To solve this problem, the database theory community has studied conditions that guarantee that a TGD does not generate data indefinitely. If a TGD can only be executed, recursively, a maximum of 5 times, we say that the TGD is 5-bounded. Similarly, if when we execute a TGD we cannot re-execute it recursively again, we say that the TGD is one-bounded. For example, imagine a TGD that, in summary, says that if an animal lives in water, it must also live on land:
Animal(x), ViuA(x, Aigua) -> ViuA(x, Terra).
This TGD is one-bounded since, when creating new LivesIn tuples, these cannot trigger the same rule again.
Going back to queries, there is a certain relationship between them and TGDs. In particular, the previous TGD represents the data that must be created to make query q3 unsatisfied. Indeed, each data instance that can satisfy q3 (for example, if we find an animal “Turtle” that lives in Water but not on Land) can be used in the TGD to create a new fact (LivesIn(Turtle, Land)) that invalidates q3. Given a query with negation, it is fairly simple to construct its corresponding TGD that generates data to falsify it. In fact, it is enough to take the negated condition and add it to the right-hand side of the TGD.
The fact is that, in the paper, we prove that a query satisfies the Homomorphism Theorem if and only if its corresponding TGD is one-bounded. The main intuition is that, to prove that a query q1 is contained in another query q2, it is enough to analyze whether, over a DB where q1 is true, the TGD of q2 can be executed in such a way that we make q2 false while still keeping q1 true. The point is that the homomorphism test takes care of validating that q1 remains true after executing the TGD once, but it fails to verify whether q1 remains true if the TGD is executed recursively multiple times.

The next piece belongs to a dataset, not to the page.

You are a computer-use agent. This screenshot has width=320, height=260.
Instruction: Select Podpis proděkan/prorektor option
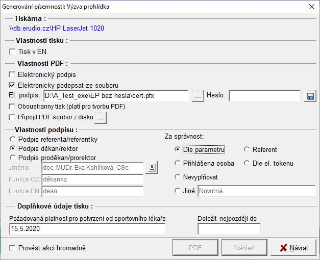coord(12,158)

It is still poetic to see that, in the world of database queries, just as in research, or as Foster Wallace would say, in the trenches of everyday adult life, the inability to stop looping within ourselves prevents us from finding a simple and sincere answer in our surroundings. Perhaps research is about building bridges between different fields. Perhaps it is about communicating them in a straightforward way to facilitate that connection to someone else. Perhaps it is a conscious exercise of collectively building something positive to reverse so much negativity. Wherever it comes from, if you want to dedicate yourself to research, I wish you much more than luck.